The NOTES® initiative is a joint effort of the American Society for Gastrointestinal Endoscopy (ASGE) and the Society for American Gastrointestinal and Endoscopic Surgeons (SAGES). Together, these societies have formed the Natural Orifice Surgery Consortium for Assessment and Research® (NOSCAR®), a group that provides guidance and oversight and evaluation of NOTES techniques and the related research required.
Mucosal Ablation Therapies
Mucosal ablative techniques are methods of destroying the superficial lining, or “mucosa,” of the gastrointestinal tract. This is usually done when the mucosa is bleeding or when there are precancerous changes which need to be treated. Once the superficial, diseased mucosal layer is destroyed, a new, healthy layer regenerates. For example, some patients have damage to the colon from previous radiation treatment for prostate cancer, with chronic bleeding from the colon lining. The lining can be ablated or destroyed, and a new lining grows back in its place. One area of considerable interest for mucosal ablation is Barrett’s esophagus, a change in the lining of the esophagus which is sometimes found in people with chronic acid reflux disease. People with Barrett’s esophagus are at increased risk for developing cancer of the esophagus, so they have periodic endoscopy to biopsy this lining and look for progression of the precancerous changes. If advanced precancerous changes are found, the risk of developing cancer of the esophagus is much higher, and treatment to ablate the Barrett’s esophagus can be considered.
There are a number of devices which can be used to ablate mucosa, and the choice of a particular instrument depends on the area being treated as well as the experience of the endoscopist. These devices include catheters or probes which are passed through an endoscope and burn the GI tract lining through electricity or heat when the probe touches the lining. Another catheter conducts electricity through inert argon gas, so that the catheter does not actually have to touch the mucosa. This technique called argon plasma coagulation helps the physician to treat a larger area at once. Cryotherapy is a method of spraying a cold substance, usually liquid nitrogen, on the tissue. When tissue is frozen, it dies and sloughs off, allowing new, healthy tissue to grow back. Cryotherapy has been used in other parts of the body for many years (for example, to treat precancerous cells of the cervix) and is now being used in the GI tract as a means of mucosal ablation.

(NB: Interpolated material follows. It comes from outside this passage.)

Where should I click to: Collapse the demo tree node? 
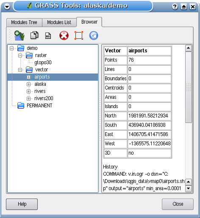point(11,48)
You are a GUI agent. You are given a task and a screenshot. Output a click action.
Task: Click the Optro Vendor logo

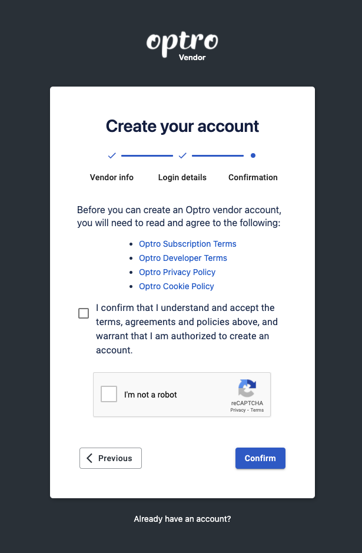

Another newer method of mucosal ablation, called radiofrequency ablation, has generated much interest. One radiofrequency device has been developed specifically for the ablation of Barrett’s esophagus. This is a cylinder shaped balloon passed over a guidewire. Once in position it is inflated bringing the wall of the balloon in contact with the precancerous Barrett’s mucosa. The physician presses a foot pedal and radiofrequency energy is delivered over the entire surface area of the balloon. The delivery of the energy takes about one second and results in a very superficial burn of the esophageal lining. Once the Barrett’s tissue sloughs off, a new, healthy esophagus lining grows back. There is a smaller, rectangular shaped radiofrequency instrument which can be used to “touch up” places where small pieces of Barrett’s esophagus might have been missed. The studies which have been done suggest this method of ablating Barrett’s esophagus is safe, effective, and easy to use.